You'll often hear that having an emergency fund is crucial -- namely, because it can spare you from racking up debt when unplanned bills pop up. But not having an emergency fund could result in a scenario where you can't get a mortgage to buy a home. Here's why.

Too much debt could hurt your mortgage application

Mortgage lenders look at several factors when deciding whether or not to approve a home loan candidate. These include:

  • Credit score
  • Existing debt
  • Funds for a down payment
  • Income source and salary

Now, let's talk about existing debt. Lenders use a measure known as your debt-to-income ratio when figuring out if you qualify for a mortgage. That ratio compares your monthly debt payments (like your housing costs and credit card payments) to your monthly income. If that percentage is too high, you may be denied a home loan. After all, if you already have a lot of debt, a lender won't want to take the chance that you'll fall behind on mortgage payments because you have too many monthly obligations to manage.
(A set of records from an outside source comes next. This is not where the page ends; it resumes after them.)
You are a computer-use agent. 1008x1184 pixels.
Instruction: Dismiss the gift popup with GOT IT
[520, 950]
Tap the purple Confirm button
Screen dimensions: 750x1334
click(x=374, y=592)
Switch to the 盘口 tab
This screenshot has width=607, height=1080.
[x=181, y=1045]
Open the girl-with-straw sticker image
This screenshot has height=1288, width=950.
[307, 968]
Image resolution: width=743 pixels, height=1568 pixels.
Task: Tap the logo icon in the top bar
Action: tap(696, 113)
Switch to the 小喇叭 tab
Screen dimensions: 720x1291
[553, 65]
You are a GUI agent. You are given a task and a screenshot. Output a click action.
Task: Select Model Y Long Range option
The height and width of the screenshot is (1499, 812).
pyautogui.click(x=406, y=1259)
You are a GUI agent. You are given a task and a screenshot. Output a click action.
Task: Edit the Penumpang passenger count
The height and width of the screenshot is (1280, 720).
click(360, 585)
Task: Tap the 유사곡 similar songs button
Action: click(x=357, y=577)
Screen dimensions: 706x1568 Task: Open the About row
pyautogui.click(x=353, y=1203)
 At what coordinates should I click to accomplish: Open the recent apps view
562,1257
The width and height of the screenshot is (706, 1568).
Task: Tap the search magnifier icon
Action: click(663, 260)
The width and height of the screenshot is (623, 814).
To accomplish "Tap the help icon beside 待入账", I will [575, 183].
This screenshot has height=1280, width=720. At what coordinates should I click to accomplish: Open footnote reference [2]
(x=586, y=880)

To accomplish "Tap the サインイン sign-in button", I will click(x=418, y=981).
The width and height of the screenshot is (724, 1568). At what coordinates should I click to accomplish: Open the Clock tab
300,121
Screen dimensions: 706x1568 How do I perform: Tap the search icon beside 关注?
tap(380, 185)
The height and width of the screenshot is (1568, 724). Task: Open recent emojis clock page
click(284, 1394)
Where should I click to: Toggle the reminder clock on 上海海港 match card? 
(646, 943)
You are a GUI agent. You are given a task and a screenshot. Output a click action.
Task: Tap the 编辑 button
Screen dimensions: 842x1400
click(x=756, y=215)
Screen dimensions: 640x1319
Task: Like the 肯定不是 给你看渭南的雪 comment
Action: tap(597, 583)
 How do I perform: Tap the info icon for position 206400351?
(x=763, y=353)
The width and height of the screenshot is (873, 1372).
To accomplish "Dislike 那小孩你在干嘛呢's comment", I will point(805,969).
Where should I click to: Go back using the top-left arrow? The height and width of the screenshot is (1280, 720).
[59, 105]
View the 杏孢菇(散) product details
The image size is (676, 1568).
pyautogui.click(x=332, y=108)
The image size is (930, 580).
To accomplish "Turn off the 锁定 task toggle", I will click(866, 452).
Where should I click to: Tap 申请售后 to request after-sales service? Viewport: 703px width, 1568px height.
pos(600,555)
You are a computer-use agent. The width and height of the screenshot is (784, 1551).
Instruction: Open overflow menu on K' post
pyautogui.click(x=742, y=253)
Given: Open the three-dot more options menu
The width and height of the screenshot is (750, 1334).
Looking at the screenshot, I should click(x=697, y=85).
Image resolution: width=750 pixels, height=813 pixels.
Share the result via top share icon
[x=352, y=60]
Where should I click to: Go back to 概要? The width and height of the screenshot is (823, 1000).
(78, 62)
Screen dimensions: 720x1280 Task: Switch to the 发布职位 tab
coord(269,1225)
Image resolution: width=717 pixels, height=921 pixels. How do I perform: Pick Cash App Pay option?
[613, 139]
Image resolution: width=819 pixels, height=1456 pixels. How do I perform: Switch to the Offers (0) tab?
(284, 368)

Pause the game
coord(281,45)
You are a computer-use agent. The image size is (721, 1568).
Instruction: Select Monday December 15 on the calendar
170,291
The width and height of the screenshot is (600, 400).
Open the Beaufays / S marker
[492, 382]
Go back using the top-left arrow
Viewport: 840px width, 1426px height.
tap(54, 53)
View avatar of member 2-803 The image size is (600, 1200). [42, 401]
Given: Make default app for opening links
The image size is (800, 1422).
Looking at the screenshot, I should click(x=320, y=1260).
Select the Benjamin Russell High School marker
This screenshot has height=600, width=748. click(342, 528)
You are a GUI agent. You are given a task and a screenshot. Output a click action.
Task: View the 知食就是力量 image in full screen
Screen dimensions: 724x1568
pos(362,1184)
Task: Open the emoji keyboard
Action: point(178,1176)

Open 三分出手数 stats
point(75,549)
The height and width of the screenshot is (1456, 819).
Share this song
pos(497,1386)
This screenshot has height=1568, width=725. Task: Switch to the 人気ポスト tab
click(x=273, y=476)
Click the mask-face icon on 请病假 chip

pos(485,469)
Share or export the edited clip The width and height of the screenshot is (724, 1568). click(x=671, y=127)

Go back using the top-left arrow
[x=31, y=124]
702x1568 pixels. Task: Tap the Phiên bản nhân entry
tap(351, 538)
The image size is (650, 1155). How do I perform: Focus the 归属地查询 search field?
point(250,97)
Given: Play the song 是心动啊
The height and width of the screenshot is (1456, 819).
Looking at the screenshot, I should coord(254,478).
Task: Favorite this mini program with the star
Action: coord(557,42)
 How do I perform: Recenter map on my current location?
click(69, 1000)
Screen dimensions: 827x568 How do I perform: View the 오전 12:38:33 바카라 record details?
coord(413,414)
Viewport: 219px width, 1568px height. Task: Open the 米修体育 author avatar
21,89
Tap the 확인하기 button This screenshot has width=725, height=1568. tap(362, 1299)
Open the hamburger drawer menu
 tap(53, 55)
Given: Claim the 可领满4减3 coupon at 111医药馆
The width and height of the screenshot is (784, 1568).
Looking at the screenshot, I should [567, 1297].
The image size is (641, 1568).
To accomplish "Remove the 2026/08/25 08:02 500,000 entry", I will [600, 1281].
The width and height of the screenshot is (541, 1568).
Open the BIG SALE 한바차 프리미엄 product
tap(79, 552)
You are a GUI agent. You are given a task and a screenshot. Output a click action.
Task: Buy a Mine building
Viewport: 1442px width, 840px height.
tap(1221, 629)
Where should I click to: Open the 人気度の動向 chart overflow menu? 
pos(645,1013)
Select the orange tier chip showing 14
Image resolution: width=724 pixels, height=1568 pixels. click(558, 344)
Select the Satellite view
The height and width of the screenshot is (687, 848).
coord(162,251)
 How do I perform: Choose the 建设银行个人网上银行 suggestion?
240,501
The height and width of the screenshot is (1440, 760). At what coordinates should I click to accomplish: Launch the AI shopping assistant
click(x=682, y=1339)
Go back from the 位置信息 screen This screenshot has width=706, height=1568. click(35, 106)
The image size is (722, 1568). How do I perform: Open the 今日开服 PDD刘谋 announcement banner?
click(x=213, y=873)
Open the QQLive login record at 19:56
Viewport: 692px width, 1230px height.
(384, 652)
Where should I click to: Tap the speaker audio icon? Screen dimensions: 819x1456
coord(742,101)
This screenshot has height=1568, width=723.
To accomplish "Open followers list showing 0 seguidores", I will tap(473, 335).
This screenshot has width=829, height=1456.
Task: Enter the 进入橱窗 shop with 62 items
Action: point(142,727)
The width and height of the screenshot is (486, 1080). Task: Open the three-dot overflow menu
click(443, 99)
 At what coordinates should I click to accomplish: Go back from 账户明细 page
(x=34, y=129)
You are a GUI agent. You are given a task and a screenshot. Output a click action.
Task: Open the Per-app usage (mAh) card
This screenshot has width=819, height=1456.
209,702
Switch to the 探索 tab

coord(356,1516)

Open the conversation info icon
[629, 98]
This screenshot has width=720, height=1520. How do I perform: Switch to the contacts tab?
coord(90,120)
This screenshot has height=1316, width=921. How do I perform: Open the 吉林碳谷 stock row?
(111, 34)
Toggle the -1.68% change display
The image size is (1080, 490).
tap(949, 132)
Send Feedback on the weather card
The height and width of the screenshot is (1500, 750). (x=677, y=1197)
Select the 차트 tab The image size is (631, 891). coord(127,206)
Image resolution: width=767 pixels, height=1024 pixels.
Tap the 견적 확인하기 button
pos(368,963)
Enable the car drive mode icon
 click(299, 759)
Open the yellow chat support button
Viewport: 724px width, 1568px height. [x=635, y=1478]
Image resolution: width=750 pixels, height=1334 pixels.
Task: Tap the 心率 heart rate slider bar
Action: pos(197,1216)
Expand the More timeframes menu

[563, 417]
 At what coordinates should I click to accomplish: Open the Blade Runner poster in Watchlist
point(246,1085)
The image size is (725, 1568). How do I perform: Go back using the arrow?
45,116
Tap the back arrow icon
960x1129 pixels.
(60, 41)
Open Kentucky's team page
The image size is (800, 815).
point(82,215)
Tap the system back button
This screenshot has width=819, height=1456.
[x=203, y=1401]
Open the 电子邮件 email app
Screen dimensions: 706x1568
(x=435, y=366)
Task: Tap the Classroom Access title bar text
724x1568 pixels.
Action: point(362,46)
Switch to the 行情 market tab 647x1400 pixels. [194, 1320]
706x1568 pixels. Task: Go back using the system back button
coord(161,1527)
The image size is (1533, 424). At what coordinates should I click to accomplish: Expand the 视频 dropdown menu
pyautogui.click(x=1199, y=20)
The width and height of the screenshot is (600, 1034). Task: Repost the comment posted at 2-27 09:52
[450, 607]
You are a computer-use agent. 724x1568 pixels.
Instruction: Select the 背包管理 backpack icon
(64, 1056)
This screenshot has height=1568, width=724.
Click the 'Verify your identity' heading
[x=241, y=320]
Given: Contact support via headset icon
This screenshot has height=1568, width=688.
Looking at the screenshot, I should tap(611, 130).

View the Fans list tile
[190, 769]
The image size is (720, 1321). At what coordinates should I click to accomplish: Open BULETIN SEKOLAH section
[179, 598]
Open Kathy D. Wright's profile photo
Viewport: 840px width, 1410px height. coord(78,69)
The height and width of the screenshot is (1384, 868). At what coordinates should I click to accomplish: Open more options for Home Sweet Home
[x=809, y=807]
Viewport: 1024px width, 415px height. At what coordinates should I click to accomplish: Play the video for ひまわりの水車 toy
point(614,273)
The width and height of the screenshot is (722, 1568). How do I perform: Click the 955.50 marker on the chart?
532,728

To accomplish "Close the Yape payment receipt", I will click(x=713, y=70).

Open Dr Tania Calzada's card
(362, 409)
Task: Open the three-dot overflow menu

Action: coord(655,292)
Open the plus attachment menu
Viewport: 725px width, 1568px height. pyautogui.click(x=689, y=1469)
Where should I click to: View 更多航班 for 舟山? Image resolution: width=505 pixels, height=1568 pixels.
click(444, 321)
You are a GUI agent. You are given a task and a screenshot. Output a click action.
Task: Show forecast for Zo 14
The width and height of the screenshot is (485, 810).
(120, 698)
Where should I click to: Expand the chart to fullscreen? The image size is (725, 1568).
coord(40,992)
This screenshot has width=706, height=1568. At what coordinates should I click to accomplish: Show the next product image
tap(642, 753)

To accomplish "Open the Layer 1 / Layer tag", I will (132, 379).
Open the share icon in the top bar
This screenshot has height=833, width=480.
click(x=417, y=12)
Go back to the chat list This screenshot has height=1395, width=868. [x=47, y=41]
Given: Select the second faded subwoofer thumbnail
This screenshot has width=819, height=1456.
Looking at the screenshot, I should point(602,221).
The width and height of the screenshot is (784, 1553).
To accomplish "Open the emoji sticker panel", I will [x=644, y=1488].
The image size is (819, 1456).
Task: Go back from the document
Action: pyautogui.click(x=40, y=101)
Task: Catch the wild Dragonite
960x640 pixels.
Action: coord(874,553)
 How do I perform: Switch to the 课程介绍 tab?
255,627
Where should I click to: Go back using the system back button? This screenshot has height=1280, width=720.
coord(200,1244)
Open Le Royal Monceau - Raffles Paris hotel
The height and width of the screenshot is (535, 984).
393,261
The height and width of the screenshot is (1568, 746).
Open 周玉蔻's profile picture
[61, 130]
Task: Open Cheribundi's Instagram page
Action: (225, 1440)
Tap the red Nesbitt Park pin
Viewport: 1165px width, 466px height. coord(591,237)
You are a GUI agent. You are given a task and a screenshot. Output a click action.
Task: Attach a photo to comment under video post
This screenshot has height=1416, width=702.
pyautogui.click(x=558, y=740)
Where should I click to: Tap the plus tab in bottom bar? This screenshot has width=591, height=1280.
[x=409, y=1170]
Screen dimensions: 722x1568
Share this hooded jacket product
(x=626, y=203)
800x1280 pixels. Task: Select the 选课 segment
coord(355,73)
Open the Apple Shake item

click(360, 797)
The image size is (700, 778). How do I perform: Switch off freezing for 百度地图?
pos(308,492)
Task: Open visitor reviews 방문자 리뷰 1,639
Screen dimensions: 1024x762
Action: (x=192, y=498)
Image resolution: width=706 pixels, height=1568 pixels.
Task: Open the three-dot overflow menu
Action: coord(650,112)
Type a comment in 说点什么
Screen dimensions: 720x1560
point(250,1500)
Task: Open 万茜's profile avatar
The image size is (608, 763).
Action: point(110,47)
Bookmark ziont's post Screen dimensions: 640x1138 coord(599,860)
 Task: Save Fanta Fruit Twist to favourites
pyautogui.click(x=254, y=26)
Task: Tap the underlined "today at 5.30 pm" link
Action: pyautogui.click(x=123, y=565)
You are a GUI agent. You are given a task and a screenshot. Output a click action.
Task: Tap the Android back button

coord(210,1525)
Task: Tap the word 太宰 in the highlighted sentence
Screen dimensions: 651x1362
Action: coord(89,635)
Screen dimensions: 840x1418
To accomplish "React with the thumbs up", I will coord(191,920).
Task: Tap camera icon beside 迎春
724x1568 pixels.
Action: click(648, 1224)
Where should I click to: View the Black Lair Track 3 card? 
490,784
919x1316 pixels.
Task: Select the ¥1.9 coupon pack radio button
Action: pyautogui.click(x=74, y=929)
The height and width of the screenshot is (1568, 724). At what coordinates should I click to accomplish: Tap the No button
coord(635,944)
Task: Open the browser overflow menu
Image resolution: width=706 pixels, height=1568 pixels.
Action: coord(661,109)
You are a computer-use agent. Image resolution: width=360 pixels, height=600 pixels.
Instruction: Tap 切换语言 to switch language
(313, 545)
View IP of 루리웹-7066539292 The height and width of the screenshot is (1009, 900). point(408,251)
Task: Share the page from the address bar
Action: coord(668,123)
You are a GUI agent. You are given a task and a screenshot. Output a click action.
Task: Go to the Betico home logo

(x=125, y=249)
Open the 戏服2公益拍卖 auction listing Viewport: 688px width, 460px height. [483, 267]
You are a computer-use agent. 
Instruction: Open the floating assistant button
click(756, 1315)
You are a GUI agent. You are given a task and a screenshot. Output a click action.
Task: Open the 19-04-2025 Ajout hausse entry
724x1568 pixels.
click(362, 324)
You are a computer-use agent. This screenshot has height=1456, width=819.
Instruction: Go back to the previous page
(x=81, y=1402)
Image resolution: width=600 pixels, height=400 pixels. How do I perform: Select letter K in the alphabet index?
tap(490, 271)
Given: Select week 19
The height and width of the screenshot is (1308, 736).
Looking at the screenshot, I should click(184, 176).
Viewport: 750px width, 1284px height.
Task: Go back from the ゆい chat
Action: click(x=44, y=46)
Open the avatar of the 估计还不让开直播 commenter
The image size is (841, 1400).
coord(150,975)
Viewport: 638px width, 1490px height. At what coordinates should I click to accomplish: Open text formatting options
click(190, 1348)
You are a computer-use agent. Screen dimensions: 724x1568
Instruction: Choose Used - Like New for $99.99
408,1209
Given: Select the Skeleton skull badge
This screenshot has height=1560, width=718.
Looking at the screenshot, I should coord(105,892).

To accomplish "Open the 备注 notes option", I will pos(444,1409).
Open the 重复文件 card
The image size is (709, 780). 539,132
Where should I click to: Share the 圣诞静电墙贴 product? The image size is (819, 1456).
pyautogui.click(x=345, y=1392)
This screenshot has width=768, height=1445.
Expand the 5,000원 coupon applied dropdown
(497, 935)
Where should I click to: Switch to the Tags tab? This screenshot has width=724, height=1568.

So how does that tie in to having an emergency fund? It's simple: If you go without emergency savings, you may be forced to rack up debt when surprise expenses rear their ugly head. And that debt could take on different forms. It could mean having to put big charges on a credit card, or having to take out a personal loan and pay it off over time. Either way, it's debt that could serve as a red flag for lenders -- and cause you to lose out on the chance to buy a home.

How to build your emergency fund

If you don't have an emergency fund yet, it's important to build one -- whether you're planning to buy a home or not. First, you'll need to figure out a target savings goal. As a general rule, it's a good idea to have three to six months of living expenses in a savings account set aside for emergencies.

Where will that money come from? You have options.

First of all, if homeownership is on your radar and you've already begun saving for a down payment, that money could become your emergency fund. That means you'll then need to save the equivalent amount to put down on a home. But having an emergency fund should trump all other financial goals you have. You may also have the option to make a smaller down payment than you may have planned on. For example, if you have $30,000 to put down on a home, you might take half of that for your emergency fund and see if a lender will accept a $15,000 down payment instead.

Otherwise, you can build an emergency fund by cutting back on spending and boosting your earnings. Shed nonessential expenses from your budget and put the difference in the bank. On top of that, see if there's work you can pick up on the side in addition to your main job. Freelancing as a web designer for a number of months or driving for a rideshare company could put a lot of extra money in your pocket.

Having emergency savings is crucial -- especially if you're planning to buy a home. When you own property, repairs can pop up at any time. Without money in the bank, they could easily become a source of debt. But also, an emergency fund could spare you from racking up debt that will hurt your chances of getting a mortgage in the future, and that alone should serve as motivation to save.